» **CHALLENGE**: Recast all of the data below as a JSON list of strings, giving each line its own string and omitting blank lines.

» **PROVIDED MATERIAL**:
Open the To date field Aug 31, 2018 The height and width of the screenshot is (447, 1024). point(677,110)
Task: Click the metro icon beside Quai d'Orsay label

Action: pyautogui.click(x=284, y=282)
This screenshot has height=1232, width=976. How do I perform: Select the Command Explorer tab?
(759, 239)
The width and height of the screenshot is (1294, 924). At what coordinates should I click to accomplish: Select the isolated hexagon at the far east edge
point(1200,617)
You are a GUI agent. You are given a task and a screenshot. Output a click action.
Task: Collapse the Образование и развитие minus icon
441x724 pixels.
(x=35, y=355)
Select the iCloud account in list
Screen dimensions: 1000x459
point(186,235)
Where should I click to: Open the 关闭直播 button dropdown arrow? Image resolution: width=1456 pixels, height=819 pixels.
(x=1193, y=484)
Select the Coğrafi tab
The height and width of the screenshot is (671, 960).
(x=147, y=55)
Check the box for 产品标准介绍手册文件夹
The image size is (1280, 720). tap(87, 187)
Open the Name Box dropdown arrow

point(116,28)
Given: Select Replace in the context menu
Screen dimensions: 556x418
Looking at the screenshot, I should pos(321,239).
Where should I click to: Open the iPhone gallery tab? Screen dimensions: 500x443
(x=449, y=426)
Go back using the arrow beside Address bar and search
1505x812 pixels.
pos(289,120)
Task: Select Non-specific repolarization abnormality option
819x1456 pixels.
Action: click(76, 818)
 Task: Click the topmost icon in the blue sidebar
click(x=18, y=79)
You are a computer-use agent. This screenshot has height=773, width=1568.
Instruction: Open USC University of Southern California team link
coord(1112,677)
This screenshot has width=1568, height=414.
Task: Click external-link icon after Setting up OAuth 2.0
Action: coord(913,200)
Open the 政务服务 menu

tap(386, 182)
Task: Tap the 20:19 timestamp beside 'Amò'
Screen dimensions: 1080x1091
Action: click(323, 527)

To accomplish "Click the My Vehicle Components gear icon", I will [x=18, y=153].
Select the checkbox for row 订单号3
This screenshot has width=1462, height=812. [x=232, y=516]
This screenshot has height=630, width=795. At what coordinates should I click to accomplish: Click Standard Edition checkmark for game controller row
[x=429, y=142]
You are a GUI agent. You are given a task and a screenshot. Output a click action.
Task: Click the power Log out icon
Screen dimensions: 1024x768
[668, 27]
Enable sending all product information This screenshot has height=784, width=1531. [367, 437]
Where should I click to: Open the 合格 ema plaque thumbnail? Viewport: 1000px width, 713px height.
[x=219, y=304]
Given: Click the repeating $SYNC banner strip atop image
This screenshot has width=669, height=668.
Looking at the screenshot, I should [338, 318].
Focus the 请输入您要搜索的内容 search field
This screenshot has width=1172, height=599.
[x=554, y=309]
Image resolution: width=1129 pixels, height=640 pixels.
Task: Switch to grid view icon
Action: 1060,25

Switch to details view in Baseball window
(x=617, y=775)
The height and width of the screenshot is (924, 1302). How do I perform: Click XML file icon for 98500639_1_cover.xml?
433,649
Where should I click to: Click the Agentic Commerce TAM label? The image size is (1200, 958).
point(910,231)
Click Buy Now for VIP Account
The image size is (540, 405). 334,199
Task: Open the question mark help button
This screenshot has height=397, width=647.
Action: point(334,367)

» **CORRECT RESPONSE**:
[
  "Open the To date field Aug 31, 2018 The height and width of the screenshot is (447, 1024). point(677,110)",
  "Task: Click the metro icon beside Quai d'Orsay label",
  "Action: pyautogui.click(x=284, y=282)",
  "This screenshot has height=1232, width=976. How do I perform: Select the Command Explorer tab?",
  "(759, 239)",
  "The width and height of the screenshot is (1294, 924). At what coordinates should I click to accomplish: Select the isolated hexagon at the far east edge",
  "point(1200,617)",
  "You are a GUI agent. You are given a task and a screenshot. Output a click action.",
  "Task: Collapse the Образование и развитие minus icon",
  "441x724 pixels.",
  "(x=35, y=355)",
  "Select the iCloud account in list",
  "Screen dimensions: 1000x459",
  "point(186,235)",
  "Where should I click to: Open the 关闭直播 button dropdown arrow? Image resolution: width=1456 pixels, height=819 pixels.",
  "(x=1193, y=484)",
  "Select the Coğrafi tab",
  "The height and width of the screenshot is (671, 960).",
  "(x=147, y=55)",
  "Check the box for 产品标准介绍手册文件夹",
  "The image size is (1280, 720). tap(87, 187)",
  "Open the Name Box dropdown arrow",
  "point(116,28)",
  "Given: Select Replace in the context menu",
  "Screen dimensions: 556x418",
  "Looking at the screenshot, I should pos(321,239).",
  "Where should I click to: Open the iPhone gallery tab? Screen dimensions: 500x443",
  "(x=449, y=426)",
  "Go back using the arrow beside Address bar and search",
  "1505x812 pixels.",
  "pos(289,120)",
  "Task: Select Non-specific repolarization abnormality option",
  "819x1456 pixels.",
  "Action: click(76, 818)",
  " Task: Click the topmost icon in the blue sidebar",
  "click(x=18, y=79)",
  "You are a computer-use agent. This screenshot has height=773, width=1568.",
  "Instruction: Open USC University of Southern California team link",
  "coord(1112,677)",
  "This screenshot has width=1568, height=414.",
  "Task: Click external-link icon after Setting up OAuth 2.0",
  "Action: coord(913,200)",
  "Open the 政务服务 menu",
  "tap(386, 182)",
  "Task: Tap the 20:19 timestamp beside 'Amò'",
  "Screen dimensions: 1080x1091",
  "Action: click(323, 527)",
  "To accomplish \"Click the My Vehicle Components gear icon\", I will [x=18, y=153].",
  "Select the checkbox for row 订单号3",
  "This screenshot has width=1462, height=812. [x=232, y=516]",
  "This screenshot has height=630, width=795. At what coordinates should I click to accomplish: Click Standard Edition checkmark for game controller row",
  "[x=429, y=142]",
  "You are a GUI agent. You are given a task and a screenshot. Output a click action.",
  "Task: Click the power Log out icon",
  "Screen dimensions: 1024x768",
  "[668, 27]",
  "Enable sending all product information This screenshot has height=784, width=1531. [367, 437]",
  "Where should I click to: Open the 合格 ema plaque thumbnail? Viewport: 1000px width, 713px height.",
  "[x=219, y=304]",
  "Given: Click the repeating $SYNC banner strip atop image",
  "This screenshot has width=669, height=668.",
  "Looking at the screenshot, I should [338, 318].",
  "Focus the 请输入您要搜索的内容 search field",
  "This screenshot has width=1172, height=599.",
  "[x=554, y=309]",
  "Image resolution: width=1129 pixels, height=640 pixels.",
  "Task: Switch to grid view icon",
  "Action: 1060,25",
  "Switch to details view in Baseball window",
  "(x=617, y=775)",
  "The height and width of the screenshot is (924, 1302). How do I perform: Click XML file icon for 98500639_1_cover.xml?",
  "433,649",
  "Where should I click to: Click the Agentic Commerce TAM label? The image size is (1200, 958).",
  "point(910,231)",
  "Click Buy Now for VIP Account",
  "The image size is (540, 405). 334,199",
  "Task: Open the question mark help button",
  "This screenshot has height=397, width=647.",
  "Action: point(334,367)"
]